- Phoenix Rowhammer -Variant affects DDR5 Desktop systems where they bypass all known memories of SK Hynix Chips
- Attackers can get rod access and steal RSA keys within minutes using default system settings
- Researchers recommend tripling updating speeds as drama units cannot be patched and remain vulnerable in the long term
Standard, production quality desktop systems were for the first time ever found vulnerable to a variant of Rowhammer, a hardware-based safety vulnerability affecting DDR5 chips.
Rowhammer affects dynamic random access memory (dram) chips and allows attackers to manipulate memory content by repeatedly accessing – “hammer” – a particular range of memory cells.
This causes electrical interference that can turn bits in adjacent rows, without actually accessing these ranks, and results in privilege shell, remote utilization and various mobile vulnerabilities.
Privilege -skaling and Rod Access
The vulnerability was first discovered more than a decade ago and has been treated through Patches several times. As RAM chips get better – and memory cells are pressed closer together – the risk of Rowhammer attacks.
The latest discovery is called Phoenix and is traced as CVE-2025-6202. It got a severity of 7.1/10 (high), and successfully bypass all known midsters on chips built by the South Korean semiconductor manufacturer SK Hynix.
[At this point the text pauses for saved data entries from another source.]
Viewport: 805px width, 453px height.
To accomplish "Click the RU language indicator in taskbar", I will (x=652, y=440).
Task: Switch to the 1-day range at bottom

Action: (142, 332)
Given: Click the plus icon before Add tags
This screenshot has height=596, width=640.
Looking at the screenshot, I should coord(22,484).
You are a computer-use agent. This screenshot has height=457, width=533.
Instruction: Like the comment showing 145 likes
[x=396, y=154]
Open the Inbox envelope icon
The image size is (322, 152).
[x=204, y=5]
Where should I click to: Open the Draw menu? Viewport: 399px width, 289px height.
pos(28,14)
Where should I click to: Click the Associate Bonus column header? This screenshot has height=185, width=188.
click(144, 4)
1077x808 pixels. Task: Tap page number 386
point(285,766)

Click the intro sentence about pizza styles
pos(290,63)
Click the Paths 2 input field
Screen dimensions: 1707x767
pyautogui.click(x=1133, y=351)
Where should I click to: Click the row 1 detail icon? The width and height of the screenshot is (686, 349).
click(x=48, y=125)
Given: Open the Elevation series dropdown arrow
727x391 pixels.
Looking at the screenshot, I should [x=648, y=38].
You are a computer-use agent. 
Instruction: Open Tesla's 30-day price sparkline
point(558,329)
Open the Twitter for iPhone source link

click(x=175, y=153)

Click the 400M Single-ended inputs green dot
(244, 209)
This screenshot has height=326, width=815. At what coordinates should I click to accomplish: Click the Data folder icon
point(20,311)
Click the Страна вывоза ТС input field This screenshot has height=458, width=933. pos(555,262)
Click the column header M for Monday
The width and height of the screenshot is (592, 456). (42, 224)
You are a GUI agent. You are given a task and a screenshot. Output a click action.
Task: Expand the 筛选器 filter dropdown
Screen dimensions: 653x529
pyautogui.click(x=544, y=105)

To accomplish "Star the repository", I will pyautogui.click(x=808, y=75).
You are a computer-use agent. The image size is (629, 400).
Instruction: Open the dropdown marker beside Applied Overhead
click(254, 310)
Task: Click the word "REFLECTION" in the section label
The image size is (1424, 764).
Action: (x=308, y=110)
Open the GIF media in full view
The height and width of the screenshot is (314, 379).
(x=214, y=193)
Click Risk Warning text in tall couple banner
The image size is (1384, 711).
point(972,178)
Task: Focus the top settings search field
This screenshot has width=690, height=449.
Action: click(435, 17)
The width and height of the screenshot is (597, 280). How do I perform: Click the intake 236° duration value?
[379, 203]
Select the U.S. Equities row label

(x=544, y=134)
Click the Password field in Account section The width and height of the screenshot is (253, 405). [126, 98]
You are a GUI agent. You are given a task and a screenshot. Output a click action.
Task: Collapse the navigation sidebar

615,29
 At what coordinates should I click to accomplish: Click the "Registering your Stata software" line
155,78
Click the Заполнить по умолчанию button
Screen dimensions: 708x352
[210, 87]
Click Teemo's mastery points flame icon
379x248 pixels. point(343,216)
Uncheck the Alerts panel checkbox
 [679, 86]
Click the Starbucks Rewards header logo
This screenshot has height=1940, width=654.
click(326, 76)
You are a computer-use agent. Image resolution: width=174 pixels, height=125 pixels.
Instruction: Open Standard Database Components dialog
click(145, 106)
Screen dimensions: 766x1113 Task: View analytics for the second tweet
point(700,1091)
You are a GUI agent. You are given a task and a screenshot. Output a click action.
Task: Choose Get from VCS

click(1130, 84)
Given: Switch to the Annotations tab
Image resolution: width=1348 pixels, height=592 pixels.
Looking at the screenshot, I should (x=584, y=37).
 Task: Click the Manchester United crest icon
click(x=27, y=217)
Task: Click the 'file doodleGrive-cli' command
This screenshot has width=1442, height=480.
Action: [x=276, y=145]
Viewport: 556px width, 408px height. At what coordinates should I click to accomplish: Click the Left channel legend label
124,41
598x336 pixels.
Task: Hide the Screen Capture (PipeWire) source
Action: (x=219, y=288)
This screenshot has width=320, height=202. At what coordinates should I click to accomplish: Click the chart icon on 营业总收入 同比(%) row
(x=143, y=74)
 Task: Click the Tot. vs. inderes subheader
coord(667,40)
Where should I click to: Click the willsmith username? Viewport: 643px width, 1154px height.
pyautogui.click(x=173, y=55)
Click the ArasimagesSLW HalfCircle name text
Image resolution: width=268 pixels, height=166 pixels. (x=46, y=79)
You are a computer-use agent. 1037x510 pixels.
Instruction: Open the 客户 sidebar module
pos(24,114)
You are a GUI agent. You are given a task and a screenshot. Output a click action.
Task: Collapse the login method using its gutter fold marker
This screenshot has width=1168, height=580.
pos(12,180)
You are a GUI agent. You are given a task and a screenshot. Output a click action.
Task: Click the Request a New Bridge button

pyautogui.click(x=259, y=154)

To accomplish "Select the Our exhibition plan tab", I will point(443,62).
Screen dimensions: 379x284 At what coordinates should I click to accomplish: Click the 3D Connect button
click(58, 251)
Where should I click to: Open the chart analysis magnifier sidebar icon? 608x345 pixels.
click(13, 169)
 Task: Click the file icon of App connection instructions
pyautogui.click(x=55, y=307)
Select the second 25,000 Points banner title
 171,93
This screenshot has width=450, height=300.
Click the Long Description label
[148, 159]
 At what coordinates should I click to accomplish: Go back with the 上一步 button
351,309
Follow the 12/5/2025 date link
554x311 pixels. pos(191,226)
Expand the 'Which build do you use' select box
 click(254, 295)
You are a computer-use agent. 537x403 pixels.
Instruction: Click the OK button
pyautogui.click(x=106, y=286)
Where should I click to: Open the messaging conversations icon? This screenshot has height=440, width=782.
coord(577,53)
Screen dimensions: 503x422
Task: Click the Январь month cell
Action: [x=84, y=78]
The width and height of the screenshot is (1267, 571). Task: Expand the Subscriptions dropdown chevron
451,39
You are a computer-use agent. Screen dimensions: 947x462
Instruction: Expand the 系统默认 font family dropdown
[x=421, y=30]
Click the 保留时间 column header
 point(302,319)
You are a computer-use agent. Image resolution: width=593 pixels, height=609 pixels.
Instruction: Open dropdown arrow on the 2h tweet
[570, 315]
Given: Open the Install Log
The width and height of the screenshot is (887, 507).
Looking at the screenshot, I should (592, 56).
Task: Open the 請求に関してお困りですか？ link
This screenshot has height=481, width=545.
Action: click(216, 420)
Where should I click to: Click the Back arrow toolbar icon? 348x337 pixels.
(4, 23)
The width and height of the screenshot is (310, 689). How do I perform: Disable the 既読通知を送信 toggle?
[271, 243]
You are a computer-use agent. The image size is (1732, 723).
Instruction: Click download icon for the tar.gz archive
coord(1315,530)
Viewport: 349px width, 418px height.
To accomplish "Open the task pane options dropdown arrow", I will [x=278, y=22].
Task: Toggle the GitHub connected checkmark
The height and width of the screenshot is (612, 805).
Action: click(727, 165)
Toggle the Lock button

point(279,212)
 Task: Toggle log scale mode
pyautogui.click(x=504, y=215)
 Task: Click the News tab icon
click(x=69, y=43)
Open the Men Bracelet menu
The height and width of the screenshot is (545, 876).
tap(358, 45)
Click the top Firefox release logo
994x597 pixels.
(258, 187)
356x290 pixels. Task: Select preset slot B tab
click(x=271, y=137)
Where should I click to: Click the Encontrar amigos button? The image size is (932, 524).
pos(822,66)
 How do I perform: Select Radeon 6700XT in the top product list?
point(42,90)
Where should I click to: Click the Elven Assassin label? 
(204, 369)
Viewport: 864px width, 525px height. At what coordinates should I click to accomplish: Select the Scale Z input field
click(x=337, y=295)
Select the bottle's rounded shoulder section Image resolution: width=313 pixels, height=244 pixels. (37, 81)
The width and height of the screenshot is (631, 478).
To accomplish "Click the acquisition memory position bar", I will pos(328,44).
“We have proven that reliably triggering Rowhammer bit lashes on DDR5 units from SK Hynix is possible on a larger scale,” Eth Zurich said. “We also proved that on-die ECC doesn’t stop Rowhammer, and Rowhammer-end-to-end attacks are still possible with DDR5.”
The researchers claim that they can trigger privilege -shell and get rod access on a DDR5 system with default settings in less than two minutes. Practical use includes stealing the RSA-2048 keys to a co-located virtual machine and thus breaking SSH approval. A separate scenario includes the use of the sudo binary to escalate local privileges to the root user.
“As drama devices in nature cannot be updated, they will remain vulnerable for many years,” the analysts said in the paper. “We recommend increasing the update speed to 3x, which prevented Phoenix from triggering bit lashes on our test systems.” In this context, it is perhaps worth mentioning that after Rowhammer was first revealed in 2014, suppliers such as Intel and DRAM producers increased update speeds and Target Row Refresh (TRR) mechanisms such as mirroring measures.